In the records below, find the line that contains "Sort by the BPM column header" and the line that contains "Bookmark the page with the star icon", then retype exactly those two lines and every line between them.

Available records: Begin

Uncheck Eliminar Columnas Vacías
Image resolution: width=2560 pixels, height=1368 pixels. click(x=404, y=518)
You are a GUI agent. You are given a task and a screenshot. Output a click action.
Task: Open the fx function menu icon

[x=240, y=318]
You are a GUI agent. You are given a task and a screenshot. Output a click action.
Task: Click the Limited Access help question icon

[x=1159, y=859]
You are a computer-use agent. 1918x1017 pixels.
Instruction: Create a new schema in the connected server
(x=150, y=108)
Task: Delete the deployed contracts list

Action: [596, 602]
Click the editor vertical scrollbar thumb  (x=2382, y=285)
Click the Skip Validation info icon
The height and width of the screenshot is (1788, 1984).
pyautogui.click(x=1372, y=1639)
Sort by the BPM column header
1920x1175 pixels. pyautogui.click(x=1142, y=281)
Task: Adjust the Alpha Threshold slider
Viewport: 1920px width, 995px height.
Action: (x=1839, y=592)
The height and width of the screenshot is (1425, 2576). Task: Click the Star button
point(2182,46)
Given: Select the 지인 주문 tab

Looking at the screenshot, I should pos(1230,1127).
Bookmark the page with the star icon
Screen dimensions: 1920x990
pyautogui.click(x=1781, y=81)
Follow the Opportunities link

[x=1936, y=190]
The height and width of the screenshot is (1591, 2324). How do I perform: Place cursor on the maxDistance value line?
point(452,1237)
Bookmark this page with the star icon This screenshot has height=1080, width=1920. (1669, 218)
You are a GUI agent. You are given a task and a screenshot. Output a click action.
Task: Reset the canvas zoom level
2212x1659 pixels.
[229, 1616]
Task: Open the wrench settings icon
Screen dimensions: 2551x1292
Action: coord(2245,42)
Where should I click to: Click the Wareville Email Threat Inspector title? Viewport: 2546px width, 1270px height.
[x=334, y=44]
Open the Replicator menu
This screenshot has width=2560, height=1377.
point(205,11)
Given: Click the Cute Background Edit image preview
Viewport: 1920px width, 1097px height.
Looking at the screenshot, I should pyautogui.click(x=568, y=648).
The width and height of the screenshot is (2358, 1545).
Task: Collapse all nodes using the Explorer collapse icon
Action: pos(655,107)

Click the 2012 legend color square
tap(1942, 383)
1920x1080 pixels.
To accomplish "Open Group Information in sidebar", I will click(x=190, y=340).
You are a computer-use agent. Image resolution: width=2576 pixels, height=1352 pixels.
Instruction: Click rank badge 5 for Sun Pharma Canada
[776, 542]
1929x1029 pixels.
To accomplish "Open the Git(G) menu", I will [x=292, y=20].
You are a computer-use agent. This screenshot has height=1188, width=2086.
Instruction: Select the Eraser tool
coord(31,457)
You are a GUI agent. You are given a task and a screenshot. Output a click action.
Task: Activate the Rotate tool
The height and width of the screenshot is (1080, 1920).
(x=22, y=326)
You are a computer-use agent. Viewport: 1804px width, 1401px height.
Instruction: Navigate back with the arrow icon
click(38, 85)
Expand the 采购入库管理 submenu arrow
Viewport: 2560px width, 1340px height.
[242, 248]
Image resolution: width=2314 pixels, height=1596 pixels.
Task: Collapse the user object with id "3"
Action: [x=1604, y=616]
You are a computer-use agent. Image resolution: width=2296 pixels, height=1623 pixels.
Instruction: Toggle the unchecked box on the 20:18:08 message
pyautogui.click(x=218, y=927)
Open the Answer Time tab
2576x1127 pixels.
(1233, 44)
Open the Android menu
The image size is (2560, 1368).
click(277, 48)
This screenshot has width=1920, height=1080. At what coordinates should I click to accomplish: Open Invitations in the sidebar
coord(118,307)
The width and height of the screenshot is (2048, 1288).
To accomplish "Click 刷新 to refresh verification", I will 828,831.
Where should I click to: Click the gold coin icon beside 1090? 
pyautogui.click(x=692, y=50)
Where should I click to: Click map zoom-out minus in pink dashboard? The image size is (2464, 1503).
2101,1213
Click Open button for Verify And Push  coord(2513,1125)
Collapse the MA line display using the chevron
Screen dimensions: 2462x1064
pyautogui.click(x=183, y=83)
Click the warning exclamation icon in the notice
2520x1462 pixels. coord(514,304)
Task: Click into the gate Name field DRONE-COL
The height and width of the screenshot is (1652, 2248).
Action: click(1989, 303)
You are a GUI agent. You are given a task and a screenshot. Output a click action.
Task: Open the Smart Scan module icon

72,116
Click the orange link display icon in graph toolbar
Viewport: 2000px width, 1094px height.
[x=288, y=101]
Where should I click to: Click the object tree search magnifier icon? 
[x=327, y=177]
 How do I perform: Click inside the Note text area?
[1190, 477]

Available records: End

> **Written reply**:
Sort by the BPM column header
1920x1175 pixels. pyautogui.click(x=1142, y=281)
Task: Adjust the Alpha Threshold slider
Viewport: 1920px width, 995px height.
Action: (x=1839, y=592)
The height and width of the screenshot is (1425, 2576). Task: Click the Star button
point(2182,46)
Given: Select the 지인 주문 tab

Looking at the screenshot, I should pos(1230,1127).
Bookmark the page with the star icon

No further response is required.